This girl's sad: the 'This girl can' campaign is poorer without TV

It is hard to think of an ad campaign I have felt more passionately about in the past 10 years than the inspirational "This girl can" by Sport England. So, to learn that it is set to continue using only "digital and social" and without the TV advertising that was so central to its success, is saddening and a little maddening.

This isn’t because I want TV on every media plan so more money comes in, nice though that might be. This is because I want this campaign to continue to succeed as well as it possibly can. The evidence shows TV is most likely to do this.

TV advertising was not the only component of the campaign – TV, cinema, outdoor, social and audio all worked together –  but it was undeniably the face of the campaign, its focal point and its engine.

FCB Inferno’s excellent TV ads were watched more than 800 million times on TV, plus more online, and they helped fuel all the other elements of the campaign, such as the Twitter hashtag #thisgirlcan. It was a public service campaign genuinely seen by the public. TV made the campaign famous – and gave it the emotional power that motivated so many people.

Sport England has decided not to include TV advertising in the next phase of the campaign. It doesn’t have to use TV of course but, given its centrality so far, it is a surprise.

It is well known that TV advertising is a hard sell to government. As with all government decisions, inevitably advertising is partly a political decision.

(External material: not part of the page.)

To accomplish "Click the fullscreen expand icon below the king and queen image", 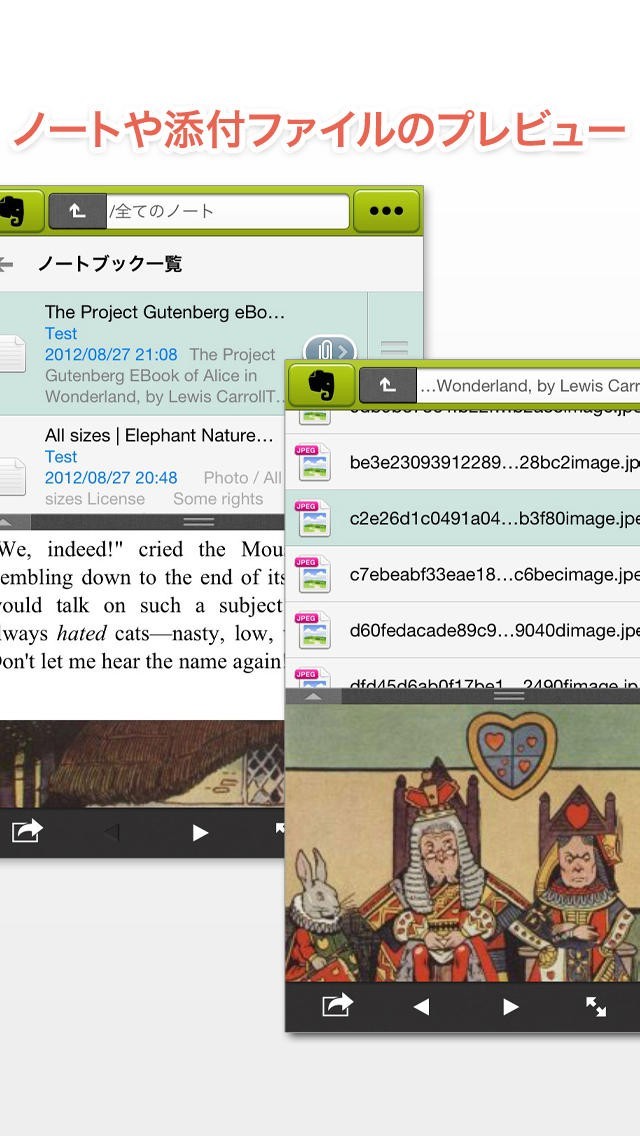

TV’s curse is that it is perceived as being expensive, despite being proven to be the most cost-efficient form of advertising, and politicians are wary of being seen to splash public cash. No amount of evidence that the investment will pay for itself many times over will mitigate this. TV is often seen as too public an investment for politicians. This is part of the reason why the government set up its Behavioural Insights Team or Nudge Unit in 2010, around the same time it dramatically slashed its advertising budgets and then eventually closed the Central Office of Information.

So, it is perhaps a triumph that TV was signed off for "This girl can" in the first place (great work by Carat then MediaCom to make the case).

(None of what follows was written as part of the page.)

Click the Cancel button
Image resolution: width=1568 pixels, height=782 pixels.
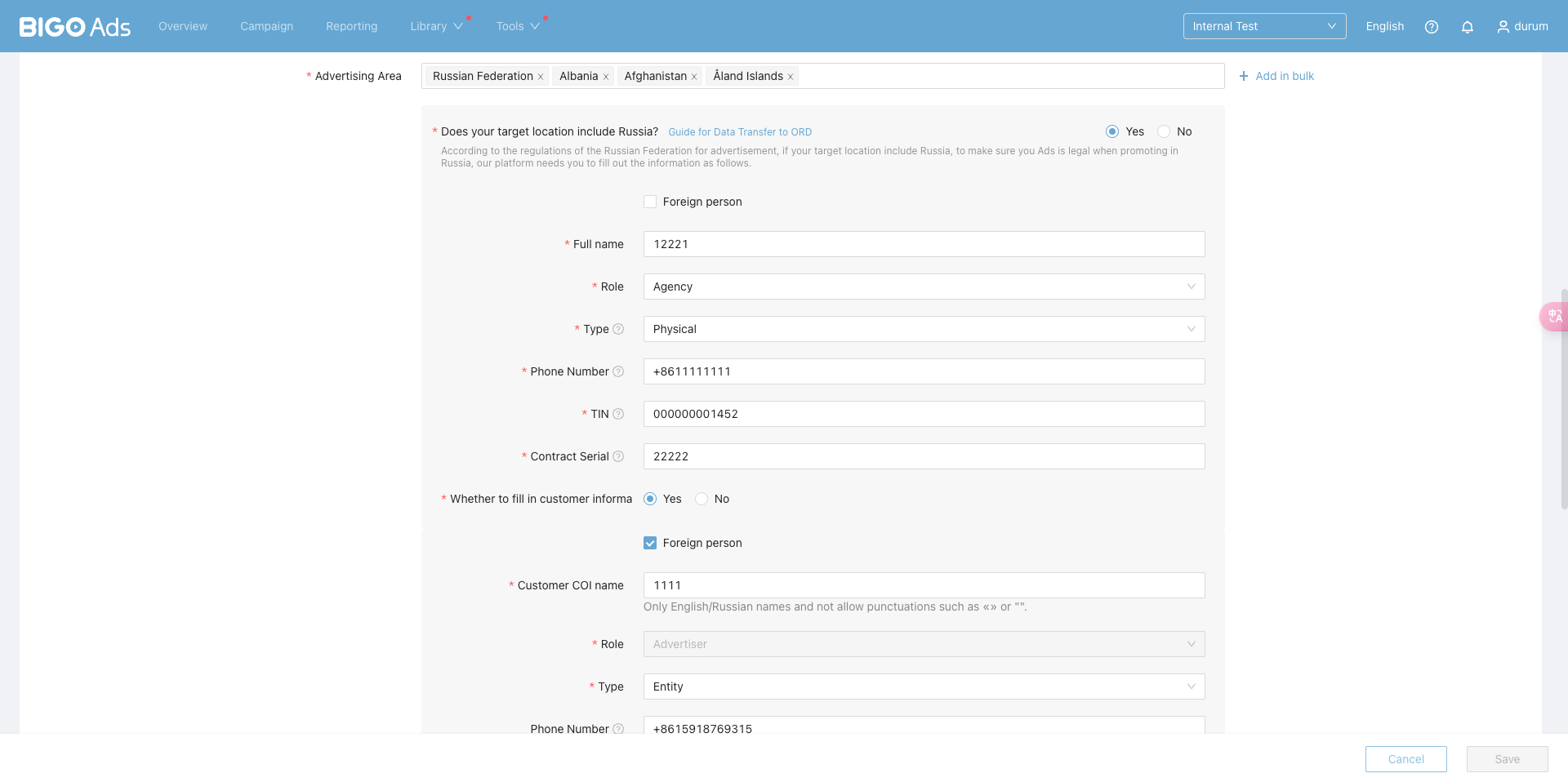click(1405, 759)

One of TV’s other strengths – its long-lasting effects in our collective cultural memory – will hopefully help the next phase of the "This girl can" campaign. The previous campaigns have created a momentum which is ongoing. New activity will be fresh seeds planted in already fertile ground.

Obviously, Sport England can do whatever it chooses. And I really hope "This girl can" continues to change behaviour for the better. But the likelihood is that the campaign will be less effective than it could be. And the body language is damaging too, suggesting as it does that not using TV is now the better thing to do, when actually it is a decision driven by politics and budgetary pressure, with Sport England having other investment priorities beyond encouraging more women to have active lifestyles.

The reason given for the change in approach is that it will be cost-effective. This is the same reason given at the time for closing the COI and setting up the Nudge Unit. But it feels likely that this is more about cost than effectiveness and I hope they return TV to the plan again in the future to ensure many more girls do.

This article first appeared on Campaign.

You might also like

Cannes 2022 in 4 minutes

TV was never far from people’s lips at this year’s Cannes Lions International Festival of Creativity, writes Thinkbox’s Chris Dunne.

Finalists: Young TV Planner of the Year 2022

We chat to the five finalists ahead of this year’s Thinkbox TV Planning Awards.


Highlights from ITV

McDonald & Dodds are continuing to solve crime in Bath. It’s all hands on deck at The Savoy. Go behind the scenes in Emergency Nurses: A&E Stories and learn more about one of Britain’s finest athletes in Kelly Holmes: Being Me.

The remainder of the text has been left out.